La paix, un calme délectable
Sont-ils faits pour l'homme endurci
De qui le cœur pour son semblable
Jamais ne s'émut adouci ?

Vers minuit, soufflant avec rage,
Rugissent les vents furieux ;

Le toit s'ébranle sous l'orage ;
Les éclairs centuplent leurs feux.
Attaquée avec violence
La porte du moulin trembla...
De son lit le meunier s'élance,
Et s'écrie : « Eh bien ! Qui va là ? »

« Qui va là? » lui répond plaintive
La voix du Breton trépassé.
C'est celui-là que de la rive
Ton pied barbare a repoussé.
Tu fus cruel, tu l'es encore;
Tu me refusas ton secours ;
A qui te réclame et t'implore
Ton oreille et Ion cœur sont sourds.

« Que t'eût demandé ma prière ?
Que faut-il au pauvre expiré ?
L'asile dernier d'une bière ;
Un peu de terre sous le pré.
Ce que tu vois n'est point un songe.
Dans l'onde où tu m'as rejeté
Il faut enfin que je te plonge :
Meurs-y sans être regretté. »

L'ombre a dit ; et sa main glaçante
Saisit le meunier chancelant,
Et vers l'onde au loin frémissante
L'entraîne et l'y jète tremblant.
Jourdain expie ainsi ses crimes,
Ses forfaits d'inhumanité ;
Et poursuivi par ses victimes
Sur Cerqueux son corps est jeté.

La foudre qui partout s'allume
Frappe le côteau consterné.
Ainsi qu'un blanc linceul, l'écume
Dont le flot bondit couronné
Couvre, enveloppe, et manifeste
Les deux cadavres enlacés,
Qui, dans la rivière funeste,
Roulent l'un par l'autre embrassés.

Pourtant la femme toujours bonne
Reprend et sa vie et ses sens.
Aux deux cadavres qu'on lui donne
Elle offre deux cercueils décens.
Cerqueux en a tiré sans doute
Et son origine et son nom.
Saint-Julien, qu'on voit sur la route,
Doit aussi le sien au Breton.

Ainsi, digne d'être citée,
L'honnête femme de Jourdain
De ses devoirs s'est acquittée
Sans répugnance, sans dédain.
Puis sur le dangereux passage
Elle fit élever un pont
Qu'on a toujours gardé l'usage
D'appeler le PONT-AU-BRETON
(Louis du Bois)

pont_au_breton

Vers 1860, après maints reports et supplications, fut construit (ou reconstruit?) un pont sur la Vie au lieu-dit le Pont-au-Breton, remplaçant un gué dangereux et non moins fréquenté.

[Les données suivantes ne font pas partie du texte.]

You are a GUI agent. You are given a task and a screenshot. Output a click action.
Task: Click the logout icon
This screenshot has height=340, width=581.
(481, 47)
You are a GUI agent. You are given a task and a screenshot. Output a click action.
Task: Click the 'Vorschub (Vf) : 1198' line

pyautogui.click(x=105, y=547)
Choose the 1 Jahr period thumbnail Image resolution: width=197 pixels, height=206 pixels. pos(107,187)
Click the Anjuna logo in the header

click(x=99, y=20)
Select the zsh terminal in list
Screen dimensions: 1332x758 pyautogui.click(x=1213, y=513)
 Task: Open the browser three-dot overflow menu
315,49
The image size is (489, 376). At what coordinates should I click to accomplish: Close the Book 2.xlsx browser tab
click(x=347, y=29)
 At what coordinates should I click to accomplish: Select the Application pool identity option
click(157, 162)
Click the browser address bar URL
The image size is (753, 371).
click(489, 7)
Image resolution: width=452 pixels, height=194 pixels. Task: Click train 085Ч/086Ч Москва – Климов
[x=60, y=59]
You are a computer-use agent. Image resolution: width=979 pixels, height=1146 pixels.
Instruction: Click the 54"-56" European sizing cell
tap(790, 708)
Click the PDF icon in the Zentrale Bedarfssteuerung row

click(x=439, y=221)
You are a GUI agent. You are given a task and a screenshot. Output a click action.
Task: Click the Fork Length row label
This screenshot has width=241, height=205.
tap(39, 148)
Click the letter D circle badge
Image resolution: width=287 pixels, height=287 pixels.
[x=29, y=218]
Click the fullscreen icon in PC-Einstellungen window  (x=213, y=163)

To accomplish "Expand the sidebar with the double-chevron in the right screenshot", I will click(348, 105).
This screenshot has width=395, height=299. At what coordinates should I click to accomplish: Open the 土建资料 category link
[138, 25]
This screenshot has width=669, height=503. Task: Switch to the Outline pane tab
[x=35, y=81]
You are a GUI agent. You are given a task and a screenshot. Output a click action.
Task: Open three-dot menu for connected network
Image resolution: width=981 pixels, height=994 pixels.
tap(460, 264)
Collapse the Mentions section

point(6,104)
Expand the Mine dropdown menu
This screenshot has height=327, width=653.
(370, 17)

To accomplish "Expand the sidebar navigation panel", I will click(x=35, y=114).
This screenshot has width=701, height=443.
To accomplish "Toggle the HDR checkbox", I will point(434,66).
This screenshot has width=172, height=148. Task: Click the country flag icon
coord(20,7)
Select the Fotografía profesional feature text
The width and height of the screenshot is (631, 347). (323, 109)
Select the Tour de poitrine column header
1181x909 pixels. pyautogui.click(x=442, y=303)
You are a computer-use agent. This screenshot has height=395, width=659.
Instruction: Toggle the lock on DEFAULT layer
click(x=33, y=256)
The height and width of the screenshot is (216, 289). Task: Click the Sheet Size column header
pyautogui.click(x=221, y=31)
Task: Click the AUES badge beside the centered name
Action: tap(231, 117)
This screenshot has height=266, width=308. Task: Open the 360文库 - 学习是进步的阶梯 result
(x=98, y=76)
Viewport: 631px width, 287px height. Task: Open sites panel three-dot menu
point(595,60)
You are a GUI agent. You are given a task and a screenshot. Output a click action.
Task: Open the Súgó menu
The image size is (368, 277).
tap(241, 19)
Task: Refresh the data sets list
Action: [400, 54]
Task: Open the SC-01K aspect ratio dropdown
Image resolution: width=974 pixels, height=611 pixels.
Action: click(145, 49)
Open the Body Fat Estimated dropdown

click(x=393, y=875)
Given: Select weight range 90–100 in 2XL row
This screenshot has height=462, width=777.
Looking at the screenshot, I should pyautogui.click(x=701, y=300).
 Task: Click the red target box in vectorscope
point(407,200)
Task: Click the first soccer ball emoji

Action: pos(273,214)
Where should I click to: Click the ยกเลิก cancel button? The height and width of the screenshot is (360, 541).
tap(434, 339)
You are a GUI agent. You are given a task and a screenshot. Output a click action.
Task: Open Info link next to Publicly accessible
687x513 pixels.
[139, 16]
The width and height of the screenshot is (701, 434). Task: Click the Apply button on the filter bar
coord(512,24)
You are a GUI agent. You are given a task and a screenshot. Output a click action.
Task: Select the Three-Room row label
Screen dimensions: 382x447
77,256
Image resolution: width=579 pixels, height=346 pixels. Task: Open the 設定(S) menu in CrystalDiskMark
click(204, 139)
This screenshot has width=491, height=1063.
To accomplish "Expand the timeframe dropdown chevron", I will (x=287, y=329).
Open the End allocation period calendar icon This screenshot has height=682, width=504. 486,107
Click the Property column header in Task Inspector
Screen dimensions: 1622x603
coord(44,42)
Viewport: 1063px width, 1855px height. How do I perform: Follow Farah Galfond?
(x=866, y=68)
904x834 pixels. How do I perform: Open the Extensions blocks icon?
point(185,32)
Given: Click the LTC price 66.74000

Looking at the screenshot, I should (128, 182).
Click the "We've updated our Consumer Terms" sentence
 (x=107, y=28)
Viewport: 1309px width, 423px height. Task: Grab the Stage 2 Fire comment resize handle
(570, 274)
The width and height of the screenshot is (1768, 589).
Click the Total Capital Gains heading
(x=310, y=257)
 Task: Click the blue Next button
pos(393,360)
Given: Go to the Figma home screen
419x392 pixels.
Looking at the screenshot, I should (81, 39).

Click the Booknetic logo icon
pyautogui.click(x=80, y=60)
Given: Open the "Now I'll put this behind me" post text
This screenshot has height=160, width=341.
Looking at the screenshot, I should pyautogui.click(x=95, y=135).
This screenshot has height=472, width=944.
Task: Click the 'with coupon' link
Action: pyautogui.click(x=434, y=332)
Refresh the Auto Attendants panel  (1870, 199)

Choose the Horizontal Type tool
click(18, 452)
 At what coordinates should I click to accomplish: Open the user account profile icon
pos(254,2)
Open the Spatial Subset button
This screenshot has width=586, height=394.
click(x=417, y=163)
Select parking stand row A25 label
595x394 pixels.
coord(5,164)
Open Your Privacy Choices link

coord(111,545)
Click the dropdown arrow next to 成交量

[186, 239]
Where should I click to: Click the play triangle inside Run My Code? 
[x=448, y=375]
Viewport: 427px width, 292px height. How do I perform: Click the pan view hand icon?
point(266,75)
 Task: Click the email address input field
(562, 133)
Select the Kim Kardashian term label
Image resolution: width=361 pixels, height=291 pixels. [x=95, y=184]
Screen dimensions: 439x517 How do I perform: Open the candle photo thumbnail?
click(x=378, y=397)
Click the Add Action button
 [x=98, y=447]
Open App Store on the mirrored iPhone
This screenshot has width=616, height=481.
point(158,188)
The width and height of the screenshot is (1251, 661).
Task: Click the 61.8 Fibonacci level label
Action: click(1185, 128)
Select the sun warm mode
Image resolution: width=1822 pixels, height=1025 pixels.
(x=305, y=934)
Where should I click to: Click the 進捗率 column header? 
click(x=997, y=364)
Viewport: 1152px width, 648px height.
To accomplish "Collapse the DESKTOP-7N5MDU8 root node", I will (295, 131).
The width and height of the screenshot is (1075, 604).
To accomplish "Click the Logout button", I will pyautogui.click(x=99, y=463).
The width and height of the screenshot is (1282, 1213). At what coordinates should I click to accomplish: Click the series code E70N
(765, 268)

Ce lieu de passage sur la D273 entre le Mesnil-Oury (anciennement Saint-Martin des Noyés et la Trinité du Mesnil-Oury) et le Mesnil-Durand a acquis une certaine célébrité pour la légende qui s'y attache et, plus récemment, pour les difficultés de franchissement de la rivière qu'y ont connues les libérateurs britanniques du 18 au 20 août 1944.

Source : Recherches archéologiques, historiques, biographiques et littéraires sur la Normandie, de Louis Du Bois, 1843.